This month we’re featuring our Senior Research Fellow Dr Daniel Hayes. Daniel is an interdisciplinary mixed-methods researcher, specialising in mental health and social prescribing for young people. He is currently leading our Wellbeing While Waiting project. Read on to learn more about the phases and aims of the project as well as the barriers children and young people face in accessing social prescribing and the role of a link worker.
Q: Can you tell me about Wellbeing While Waiting and what the aims of this project are?
D: The aims of Wellbeing While Waiting are to understand if social prescribing can help young people whilst they wait for treatment within child and adolescent mental health services (CAMHS).
We know that social prescribing can help with mental health and wellbeing, there’s good evidence of that in adult populations and promising evidence of that in youth populations. But, to date, it’s been mainly based in primary care (GP surgeries). At the same time, what we also know is that whilst young people are waiting for treatment within CAMHS, particularly post the Covid-19 pandemic, wait times for treatment are getting longer. So, with Wellbeing While Waiting we want to understand if social prescribing can be used in secondary care for young people whilst they wait for treatment and what benefits, if any, this has for this group. For example, stopping deterioration or whether some young people come off the waiting lists as they feel they no longer need treatment.
Q: What phase is the project in at the moment?
D: The project is split into 3 phases: the first is the pathway co-development phase. We have completed that with the majority of the 10 CAMHS sites involved. We’re just moving into phase 2 (the research phase) where we are recruiting the control group prior to the social prescribing pathways being rolled out and used in CAMHS.
Q: Why is social prescribing an important pathway for children and young people?
D: The prevalence of mental ill health for children and young people is sky-rocketing in the UK (as well as internationally) and we need novel up and down-stream approaches to help address this. Importantly, social prescribing can be used as both an up and downstream intervention (i.e. early intervention or as part of treatment). However, it’s important to understand that social prescribing is just one potential tool to help address the social determinants of health and help with mental health and wellbeing.

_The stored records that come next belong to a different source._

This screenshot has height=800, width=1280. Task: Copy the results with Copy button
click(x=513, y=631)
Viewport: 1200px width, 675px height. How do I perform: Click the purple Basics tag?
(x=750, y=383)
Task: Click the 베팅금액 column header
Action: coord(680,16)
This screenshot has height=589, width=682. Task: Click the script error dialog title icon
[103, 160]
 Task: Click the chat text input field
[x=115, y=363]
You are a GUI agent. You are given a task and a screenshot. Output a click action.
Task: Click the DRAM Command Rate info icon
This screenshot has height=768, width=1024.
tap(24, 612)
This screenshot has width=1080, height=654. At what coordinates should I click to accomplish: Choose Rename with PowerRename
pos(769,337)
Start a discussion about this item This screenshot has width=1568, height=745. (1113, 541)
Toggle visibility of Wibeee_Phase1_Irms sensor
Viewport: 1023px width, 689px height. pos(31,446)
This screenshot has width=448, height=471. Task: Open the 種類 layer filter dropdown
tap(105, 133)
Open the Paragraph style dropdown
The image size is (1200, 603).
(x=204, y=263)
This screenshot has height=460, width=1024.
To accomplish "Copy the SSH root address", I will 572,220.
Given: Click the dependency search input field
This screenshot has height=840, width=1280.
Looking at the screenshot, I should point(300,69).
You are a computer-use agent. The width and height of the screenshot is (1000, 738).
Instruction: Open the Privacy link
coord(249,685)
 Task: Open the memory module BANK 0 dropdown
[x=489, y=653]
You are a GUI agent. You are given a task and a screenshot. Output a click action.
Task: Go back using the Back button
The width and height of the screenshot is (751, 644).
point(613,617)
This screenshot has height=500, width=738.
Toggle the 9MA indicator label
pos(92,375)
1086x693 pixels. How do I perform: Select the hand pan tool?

Social prescribing, like other concepts such as self-management, and shared decision making, are all very much about the personalisation of care for patients, in this case, young people. It’s not just about trying to find something else for young people to do, it’s much more about understanding what the young person wants and needs and how this would fit with them and their lifestyle. Maybe some young people don’t feel comfortable with certain types of support or treatment or would prefer to explore other avenues. Social prescribing is about finding out a young persons unique values, gifts and talents and providing support to help them improve their mental health and wellbeing via addressing the social determinants of health.